Neném ficou em Belo Horizonte duas semanas para dar tempo ao tempo, indo depois para mais uns quinze dias na casa de D. Altina, no Alto São João, em Montes Claros. Foi o prazo para Enéas comprar pneus novos para os caminhões, ajeitar alguma coisa nos motores, aprontar as ferramentas e ensacar o que comer e pegar a gasolina tão difícil na época. Antônio Miguel, Mestre Severino, Epifânio e José Porfírio, além dos motoristas a postos, só esperavam a ordem de viajar. Foi uma dura travessia de muito esforço e suor, principalmente depois de Brejo das Almas, em estradas feitas para animais e quando muito para carroções e carros de bois. As enxadas e os enxadões, as picaretas e alavancas não pararam tempo nenhum pela tarefa de derrubar barrancos e tapar buracos, acertando aqui e ali, empurrando pedras nos carreiros das rodas dentro dos rios e córregos. Dos lados da mataria densa, com cheiro de terra molhada, a natureza espocava em flores e sons, numa alegria depois de chuva rara. Chegaram ao Sapé, afinal, na madrugada do dia 20 de janeiro, ano de guerra de 1942, depois de quase meia semana de pelejas. Foi um sono só para todos nos catres sem conforto da casa já alugada, por carta, a D. Antônia, mãe de Elpídio da Rocha.
Instalada com a consciência de quem veio para ficar, Neném era, a seu ver, a mais jovem e mais bonita dona de pensão de todo o sertão brasileiro, competente, decidida, a gerir uma casa grande, bem assoalhada e de paredes brancas, logo mais uma hospedaria para doutores da estrada-de-ferro em construção, entre eles os engenheiros Demóstenes Rockert, Novais, Laviola, e os médicos Eduardo Morgado e Darce, todos gente de maior simpatia. Para cumprir as exigências dela e salvar as aparências, Enéas Mineiro de Souza, capitão da Polícia de Pernambuco, era apenas um hóspede a mais, empreiteiro de muitos serviços, desmatador chefe. Nada além disso, pelo menos durante o dia e até a hora em que todos iam dormir... Com as duas empregadas que Neném trouxera de Montes Claros, tudo espelhava limpeza e arrumação, já com luz elétrica e água encanada, providenciadas para o maior conforto de todos.

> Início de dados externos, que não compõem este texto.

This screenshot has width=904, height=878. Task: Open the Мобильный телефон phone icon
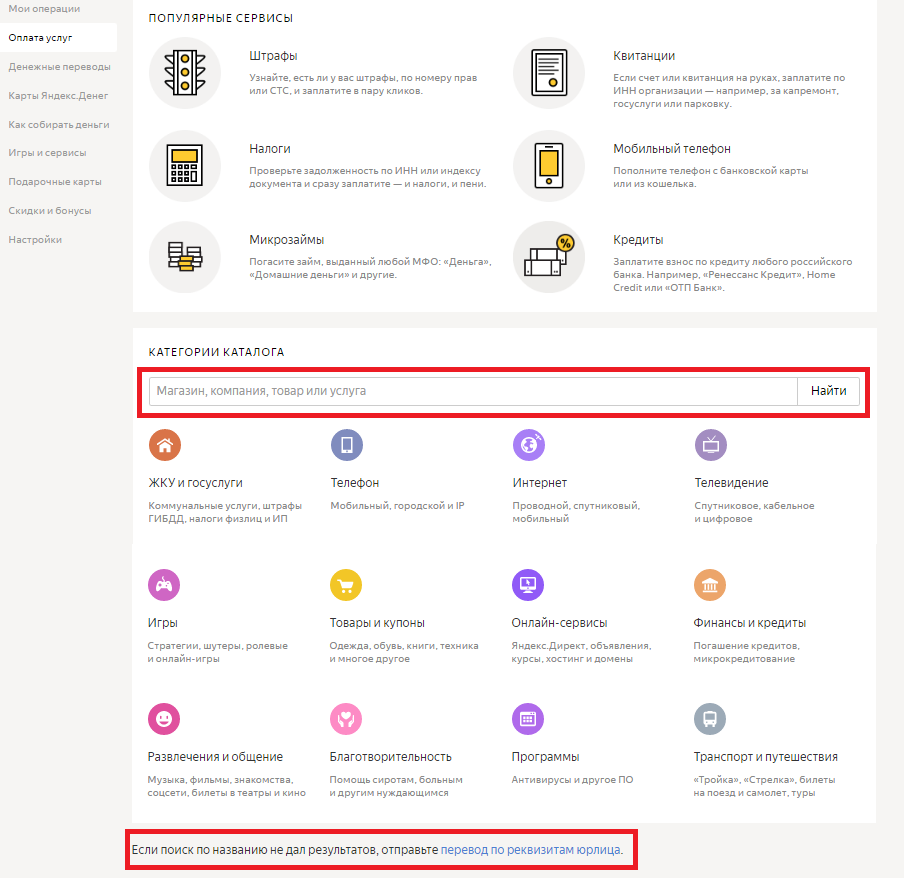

No mesmo dia 20 de janeiro de 1942, voltando pela velha estrada, Antônio Miguel e o capitão, no meio da esplanada de nunca acabar, capaz de abrigar dois milhões de habitantes se tanto fosse preciso, escolheram um pé de tingui bem copado para localização da primeira barraca do acampamento inicial. A idéia era colocar aquela mataria toda no chão e sobre as bancadas das serras, começando logo uma frente de serviço, tão comum em suas vidas... Era como se ali estivesse começando a história do mundo. E ainda bem, porque, um quilômetro abaixo, em casa, Enéas tinha uma mulher que valia por todas as minas de ouro da terra. Na coragem dos seus companheiros e na sua vontade e determinação de vencer, apareciam os primeiros toques para a existência da fazenda Burarama, de cujas avenidas e praças ele daria mais tarde a formação da futura cidade que, depois de sua morte, receberia o seu nome: Capitão Enéas.

Poderia haver momento mais feliz? Impossível!